Background: Targeted delivery of small interfering RNA (siRNA) to the specific tumor tissues and
cells is the key challenge in the development of RNA interference as a therapeutic application.
Methods: To target breast cancer, we developed a cationic nanoparticle as a therapeutic delivery system. The
successful synthesis of the magnetic nanoparticles modified by polyaspartate (PAA) and polyethyleneimine (PEI)
was confirmed using fourier transform infrared (FT-IR) measurements. The designed nanoparticle has been characterized
evaluating its size and charge before and after nanoplex formation with siRNA.
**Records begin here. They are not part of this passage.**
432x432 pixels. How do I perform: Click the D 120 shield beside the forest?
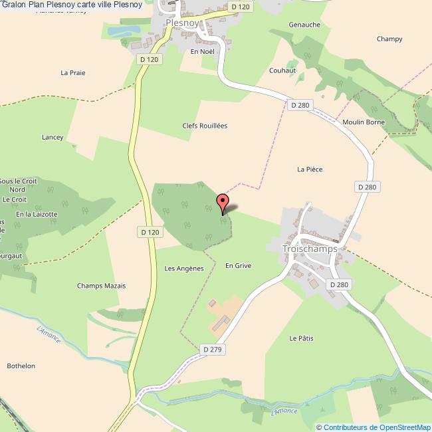[x=150, y=232]
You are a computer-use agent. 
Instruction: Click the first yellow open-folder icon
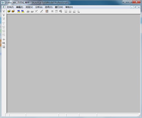9,11
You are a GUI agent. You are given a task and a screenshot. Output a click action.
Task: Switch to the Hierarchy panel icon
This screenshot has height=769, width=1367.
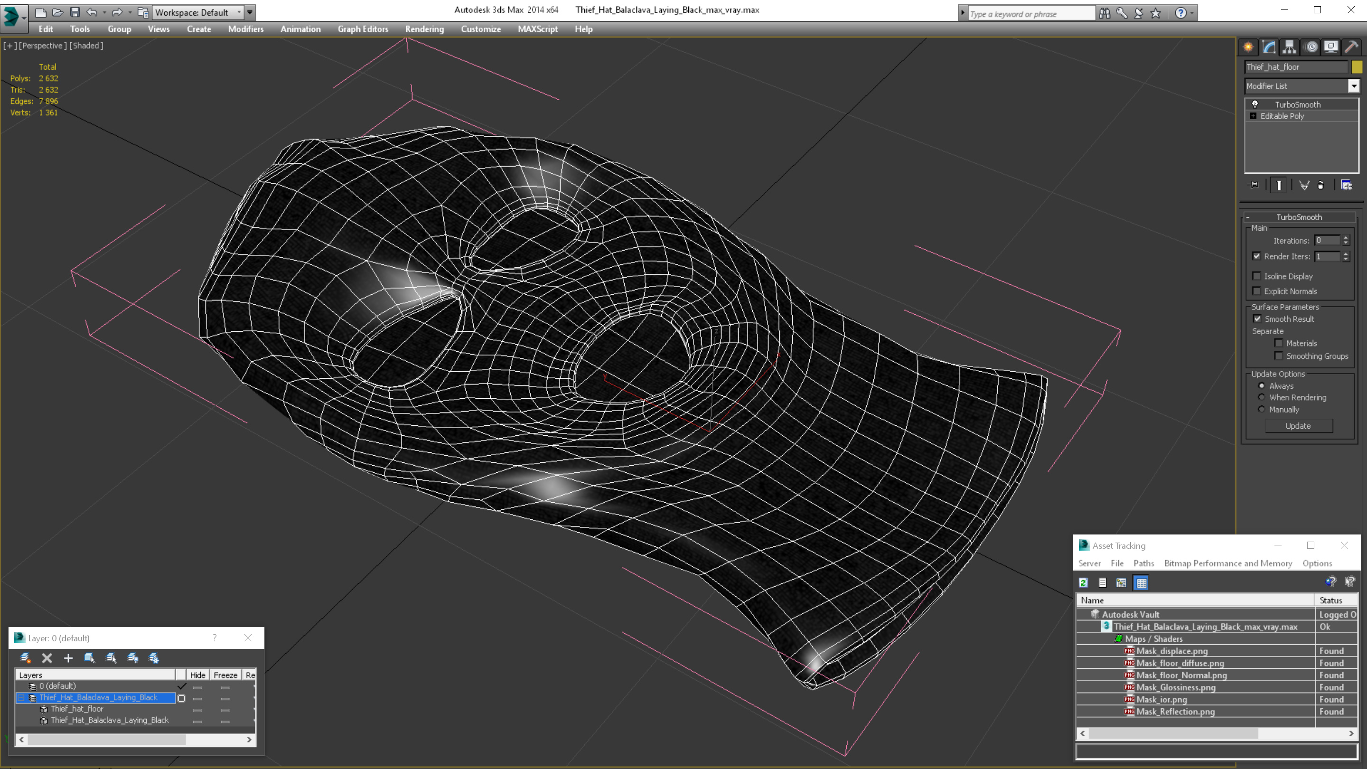(x=1290, y=47)
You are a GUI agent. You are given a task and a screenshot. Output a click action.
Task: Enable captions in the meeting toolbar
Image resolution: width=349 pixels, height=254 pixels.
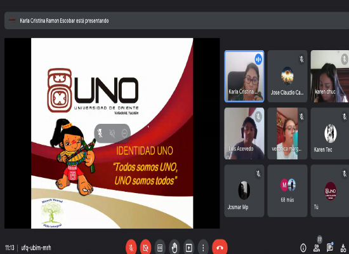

Results: The designed nanoparticle could effectively form nanoplex with siRNA in 2:1 w/w ratio. Survivin
siRNA was used to suppress the antiapoptotic gene, survivin, in MCF-7 cells. According to the importance of
combinational therapy, Mitoxantrone (MTX) was used as a chemotherapeutic agent as well. The multifunctional
nanoparticles have been successfully entered into about 63% of the MCF-7 cells shown via microscopic and
flowcytometric methods. This effective cellular uptake led to the cell apoptosis. Down regulation of survivin was
determined in mRNA and protein levels using Real Time PCR and western blotting, respectively.
Conclusion: Gathering all obtained data, it was concluded that Fe3O4-PAA-PEI nanoparticles can deliver siRNA
effectively into the cytoplasm of the MCF-7 breast cancer cells and induce apoptosis.